Then it asks you to show that equality holds in the above if and only if there is a real number \(\displaystyle x\) such that \(\displaystyle a_kx+b_k=0\) for every \(\displaystyle k=1,2,\ldots,n\).

The "if" direction is easy, but I'm not sure how to get the "only if" - i.e., that such an \(\displaystyle x\) implies equality. There are proofs of this online involving vectors and linear algebra, but I am wondering if it can be done without that, as the book has not introduced such things yet. For the record, the way the Cauchy-Schwarz inequality was proved in the book itself is as follows:

We have \(\displaystyle \sum_{k=1}^n(a_kx+b_k)^2\geq0\) for every real \(\displaystyle x\) because a sum of squares can never be negative.
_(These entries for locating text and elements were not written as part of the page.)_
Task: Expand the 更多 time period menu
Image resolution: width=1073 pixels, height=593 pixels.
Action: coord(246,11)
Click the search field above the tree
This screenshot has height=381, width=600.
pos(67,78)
This may be written in the form \(\displaystyle Ax^2+2Bx+C\geq0\), where \(\displaystyle A=\sum_{k=1}^na_k^2\), \(\displaystyle B=\sum_{k=1}^na_kb_k\), and \(\displaystyle C=\sum_{k=1}^nb_k^2\). We wish to prove that \(\displaystyle B^2\leq AC\). If \(\displaystyle A=0\), then each \(\displaystyle a_k=0\), so \(\displaystyle B=0\) and the result is trivial. If \(\displaystyle A\neq 0\), we may complete the square and write

\(\displaystyle Ax^2+2Bx+C=A\left(x+\frac{B}{A}\right)^2+\frac{AC-B^2}{A}\).

The right side has its smallest value when \(\displaystyle x=-B/A\). Putting \(\displaystyle x=-B/A\) in the above, we obtain \(\displaystyle B^2\leq AC\).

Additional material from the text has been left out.